I find Lahad Datu as a haven of kindness and generosity. There many fruit stands in the streets, much in the central market. The fruit stands are near the central mosque. Buahan (lanzones), Duyan, (durian), Duku, Nangka (jackfruit), Orange and Cempedak (a family of jackfruit) are colouring the vicinity of the town. A Tausug family gave us to taste the Duyan and Buahan – for free! Thank you for being so generous!
Vendors are majority Tausug or known here as Orang Suluk from different ethnicities, Bajau, Jama Mapun and others. Others are Indian, Bugis, Bisaya, Melayu, Chinese and Jawa. In our first visit with the Asreesulu or Asreemoro (the composer and singer of a Tausug song “Indah”), we found that Orang Jawa and Orang Bugis are famous here of their delicious Bakso.
“Waduh Mbak enak sekali bakso nya ya (Oh Mbak your Bakso is very delicious)!”, as we said to the kind lady who served us the Bakso. Sabaw-sabaw thing is Yaz’s favourite foodstuff. “Maghurut da kuman” to describe his love to sabaw-sabaw.

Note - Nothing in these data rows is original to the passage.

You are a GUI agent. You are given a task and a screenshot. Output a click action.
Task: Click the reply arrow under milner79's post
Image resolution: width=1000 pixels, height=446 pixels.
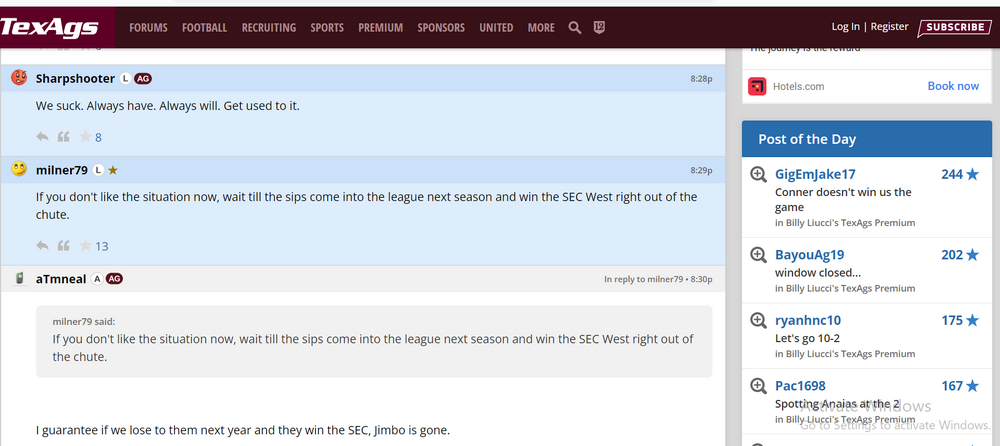point(42,246)
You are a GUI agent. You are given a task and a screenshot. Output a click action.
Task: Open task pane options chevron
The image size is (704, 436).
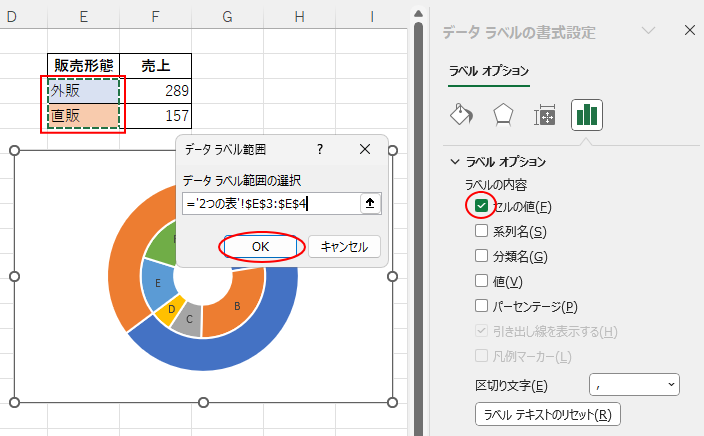click(x=648, y=31)
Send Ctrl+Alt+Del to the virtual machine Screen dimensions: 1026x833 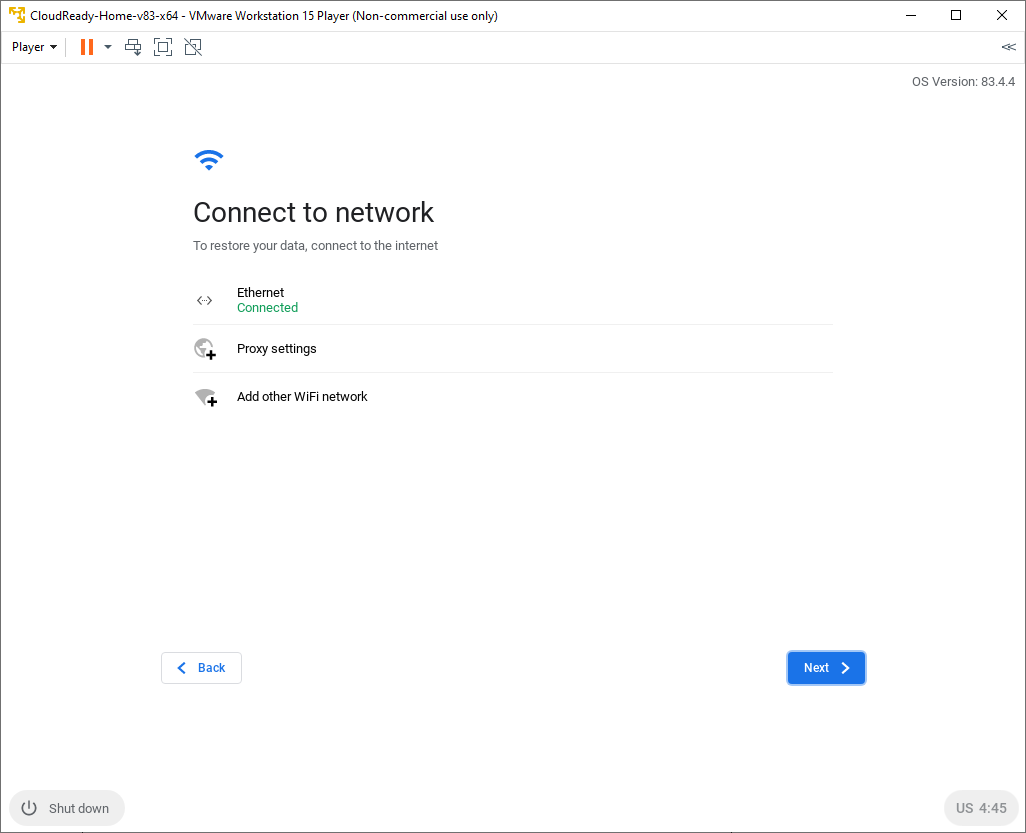[133, 47]
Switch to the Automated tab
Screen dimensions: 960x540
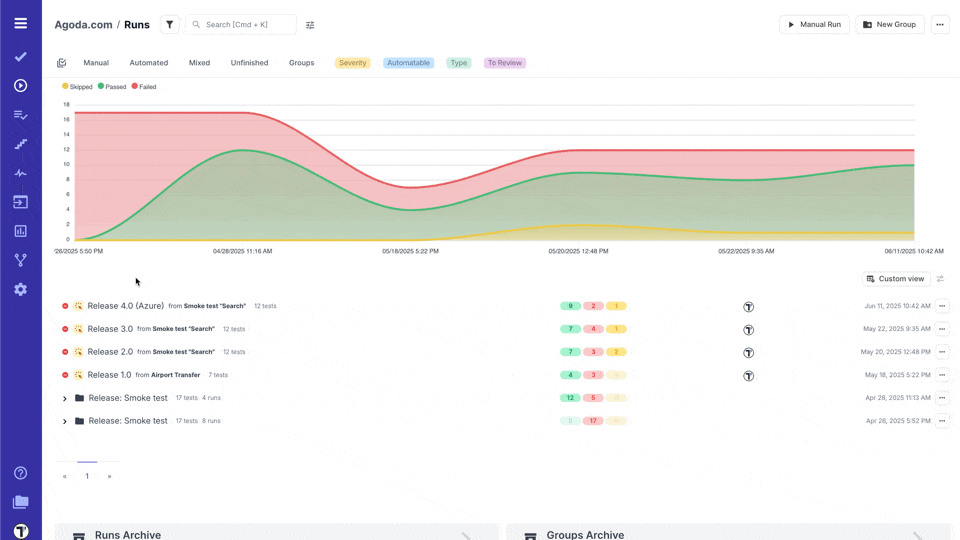point(149,63)
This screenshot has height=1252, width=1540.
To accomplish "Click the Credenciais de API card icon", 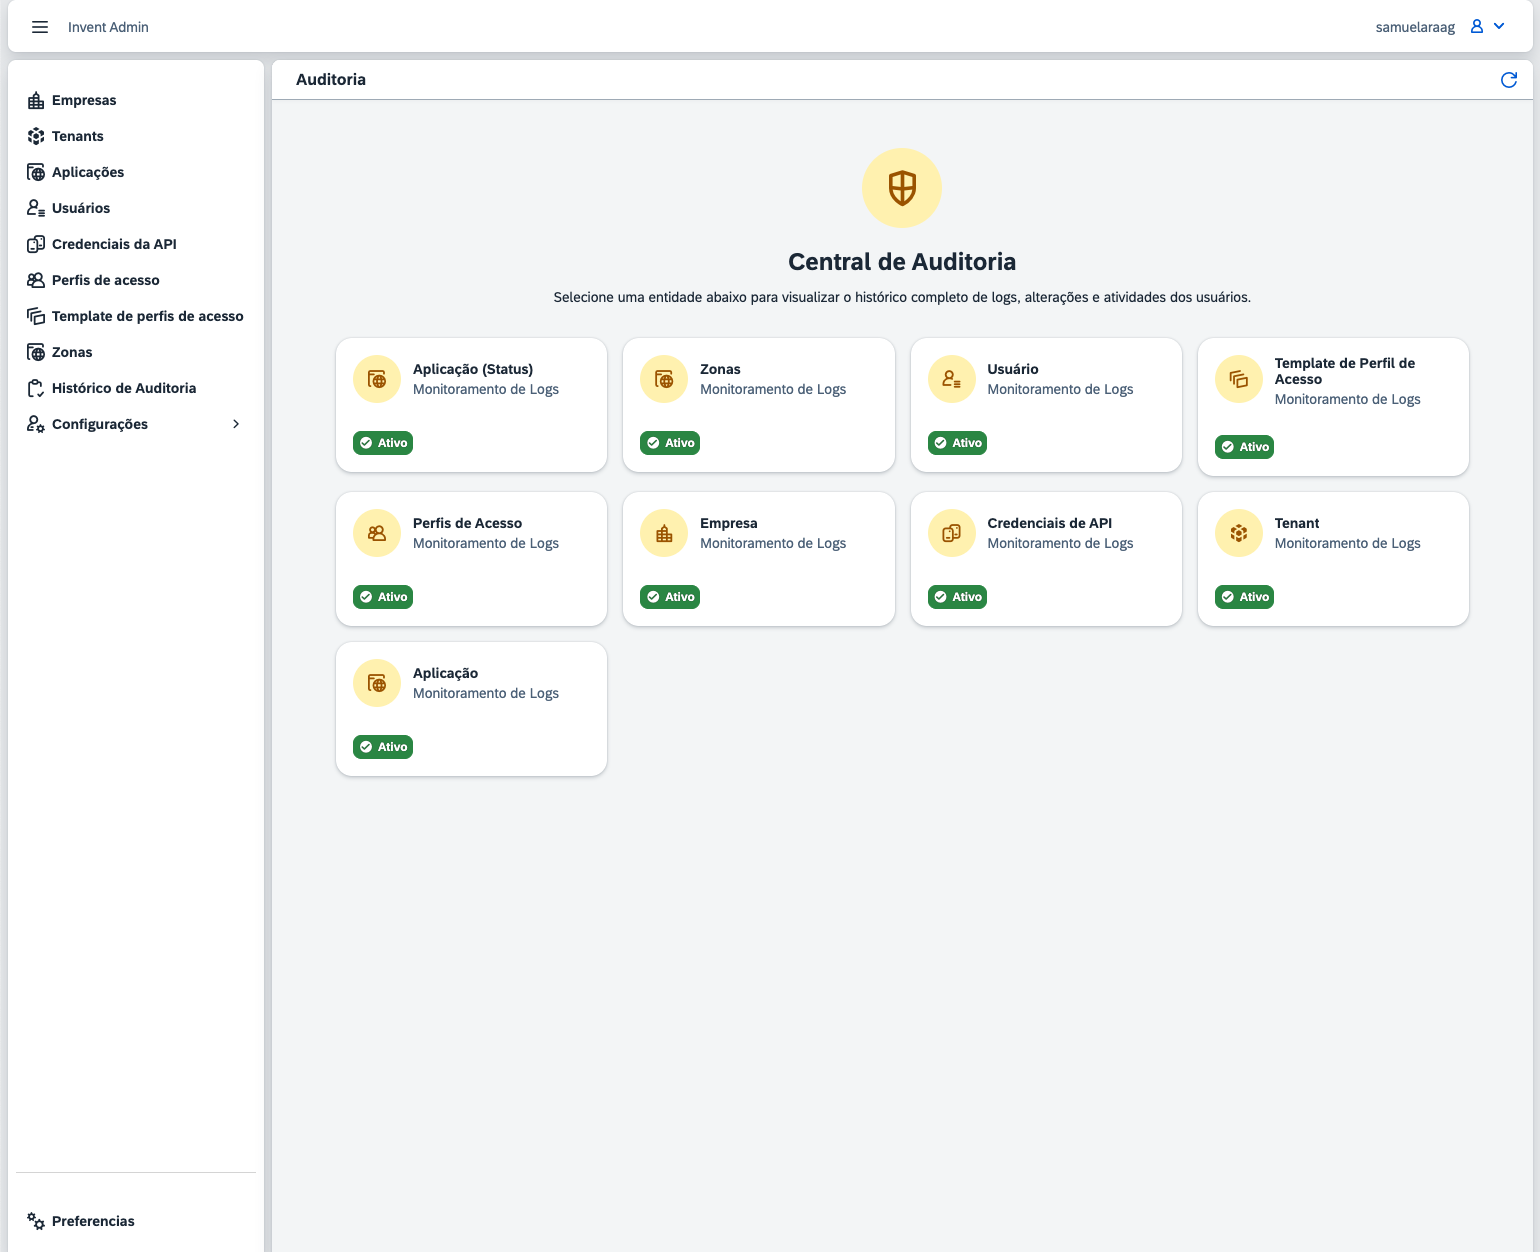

|Langgal or small mosque where we were served delicious food.|
|Boat from/to Tanjung Bukis, chartered for free. Bining is saluting the sun or sighting the horizon.|
|Fisherman showing his fish with enthusiasm. Love to eat this fish!|
So much for this description about Lahad Datu and the people around, it is also known home to Wali Allahu that we had known as Tuan Muda or Tuan Guru Hadji Ghulam Hassan Al-Bikangi. The mosque where he was doing his religious activities and teaching still exist until to this day, it is found in the hill side of the town – adjacent to the Police Station. The mosque called as Masjid Awal Tuan Guru Hadji Muda or Early Mosque of Tuan Gur Hadji Muda.
Muslims are open to do their prayers in this mosque. I don’t know for the tourists of different faiths. Give a try, maybe tourists of different religions are allowed to visit. I assumed there are religious tolerance and no religious discriminations here, although some restrictions may present.
Lahad Datu according to Yaz in his blog, www.alltausug.blogspot.com, it could have been derived from the Sama-Tausug word which mean the “Place of the Tausug Datu”. Lahat became Lahad that would mean “place”. The other meaning of Lahad is a space in the grave of a Muslim buried within that is covered by piling boards.
Lahad Datu is a two-hour drive from Sandakan City. It could be personal car and shuttle bus that cost only 25RM. Lahad Datu is profoundly related to the history of the Tausug and the Sultanate of Sulu. Please do visit for your own understanding!